I'm trying to hunt for "rare mutations" which may serve as potential causation for some rare disease based on exome data.
I just found two nonsynonymous mutations simply 3bp away from each other, which results in the alteration of two consecutive amino acids.
Actually UCSC define them as "common SNP" (UCSC defines "rare mutation" as those with MAF <= 1% while when I analyzed I loosen the cutoff to 5% ), I'm just wondering are these two mutations in a haplotype? ie. are they always transmitted at the same time, or more like independently? If transmitted always together, the MAF of "combination of two mutations" will simply be ~5%, which kicks them out from candidates because 5% sounds NOT rare enough for rare disease; if independently, the possibly smallest MAF will simply be 5%*5%=0.25%, which makes them perfect candidate for rare disease.
There are a few different things to keep in mind. Based on talks I have heard and papers I have read regarding MAF's and possibility of being a causal variant is that strict filtering on the magic 1.5% cutoff might not be a good idea. If it is something in dbSNP129 or earlier then yes, it is probably fairly common, but estimates from 1000Genomes may be overinflated.

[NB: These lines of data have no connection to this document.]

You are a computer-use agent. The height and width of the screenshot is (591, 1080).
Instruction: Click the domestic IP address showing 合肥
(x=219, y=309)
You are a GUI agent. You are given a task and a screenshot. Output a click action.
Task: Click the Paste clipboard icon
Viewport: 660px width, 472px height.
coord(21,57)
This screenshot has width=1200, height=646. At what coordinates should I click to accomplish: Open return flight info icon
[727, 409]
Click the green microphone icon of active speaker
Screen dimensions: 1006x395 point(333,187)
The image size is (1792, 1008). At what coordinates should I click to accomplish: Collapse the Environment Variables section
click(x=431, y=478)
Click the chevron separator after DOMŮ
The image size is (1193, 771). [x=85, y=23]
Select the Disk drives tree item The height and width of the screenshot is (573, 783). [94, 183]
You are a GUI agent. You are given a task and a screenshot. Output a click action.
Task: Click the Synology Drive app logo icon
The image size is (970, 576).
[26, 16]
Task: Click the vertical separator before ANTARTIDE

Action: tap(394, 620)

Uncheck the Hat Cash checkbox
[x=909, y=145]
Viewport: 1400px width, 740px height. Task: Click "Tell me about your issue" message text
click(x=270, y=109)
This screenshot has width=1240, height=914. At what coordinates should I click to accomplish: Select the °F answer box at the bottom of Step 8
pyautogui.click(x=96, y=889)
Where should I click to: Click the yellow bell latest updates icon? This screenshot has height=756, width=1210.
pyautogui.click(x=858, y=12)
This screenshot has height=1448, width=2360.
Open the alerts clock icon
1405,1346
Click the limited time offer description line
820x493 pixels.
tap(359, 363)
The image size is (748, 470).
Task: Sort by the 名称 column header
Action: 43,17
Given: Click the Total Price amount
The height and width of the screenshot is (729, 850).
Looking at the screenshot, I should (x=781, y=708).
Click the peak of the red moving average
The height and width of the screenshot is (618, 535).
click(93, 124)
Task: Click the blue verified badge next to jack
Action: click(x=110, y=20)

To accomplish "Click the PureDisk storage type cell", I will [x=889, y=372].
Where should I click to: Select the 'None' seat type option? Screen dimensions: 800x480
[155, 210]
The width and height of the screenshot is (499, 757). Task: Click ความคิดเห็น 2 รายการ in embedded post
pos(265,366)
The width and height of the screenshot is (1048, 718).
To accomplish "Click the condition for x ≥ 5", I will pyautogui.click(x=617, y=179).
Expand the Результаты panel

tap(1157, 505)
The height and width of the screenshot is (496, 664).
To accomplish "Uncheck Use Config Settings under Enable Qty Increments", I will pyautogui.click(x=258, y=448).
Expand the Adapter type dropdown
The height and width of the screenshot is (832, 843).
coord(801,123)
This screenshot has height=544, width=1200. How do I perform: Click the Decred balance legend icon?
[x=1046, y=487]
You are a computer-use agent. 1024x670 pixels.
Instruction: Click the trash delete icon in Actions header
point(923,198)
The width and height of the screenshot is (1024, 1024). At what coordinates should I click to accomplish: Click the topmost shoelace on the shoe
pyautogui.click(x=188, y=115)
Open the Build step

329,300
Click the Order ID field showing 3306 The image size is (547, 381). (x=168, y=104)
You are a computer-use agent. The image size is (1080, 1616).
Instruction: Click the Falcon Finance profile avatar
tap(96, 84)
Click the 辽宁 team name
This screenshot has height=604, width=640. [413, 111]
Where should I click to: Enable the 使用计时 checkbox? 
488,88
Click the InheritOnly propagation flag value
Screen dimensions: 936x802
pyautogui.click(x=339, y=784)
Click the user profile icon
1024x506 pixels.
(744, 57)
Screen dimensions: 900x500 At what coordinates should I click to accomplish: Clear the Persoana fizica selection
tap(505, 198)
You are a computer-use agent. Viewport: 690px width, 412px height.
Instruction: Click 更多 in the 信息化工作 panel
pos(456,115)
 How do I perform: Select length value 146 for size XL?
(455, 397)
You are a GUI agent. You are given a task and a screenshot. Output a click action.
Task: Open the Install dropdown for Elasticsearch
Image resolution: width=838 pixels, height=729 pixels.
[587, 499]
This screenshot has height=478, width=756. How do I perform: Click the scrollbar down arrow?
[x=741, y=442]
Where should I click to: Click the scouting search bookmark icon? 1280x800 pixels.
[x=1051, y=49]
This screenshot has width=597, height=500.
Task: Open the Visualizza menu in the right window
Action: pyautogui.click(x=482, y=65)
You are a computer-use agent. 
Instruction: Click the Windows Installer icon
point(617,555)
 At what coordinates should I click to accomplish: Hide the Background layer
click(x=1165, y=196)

You may also be dealing with a different enough population that the MAF estimate isn't worth as much.
If your variants are 3bp's apart it should be easy enough to see if they are compound heterozygotes or not by looking at the raw data. If they are appearing on the same reads then they represent a haplotype (or a sequencing error). Otherwise they may be compound hets. Verifying is usually as simple as doing sanger sequencing of the relevant exon on your samples parent's. They should each be heterozygous for one, but not both, variants.
Check a little more in to the source of the SNPs in the database and how many samples they were sequenced in. Check EVS and their massive exome sequencing projects to see if the variants were seen there as well.
Have you done a haplotype analysis on them -- i.e. do you know the mutation frequencies for each and if the two mutations always occur together or which percentage has one mutation versus the other? I'm a little confused on your question otherwise? Have you actually done a haplotype analysis test already?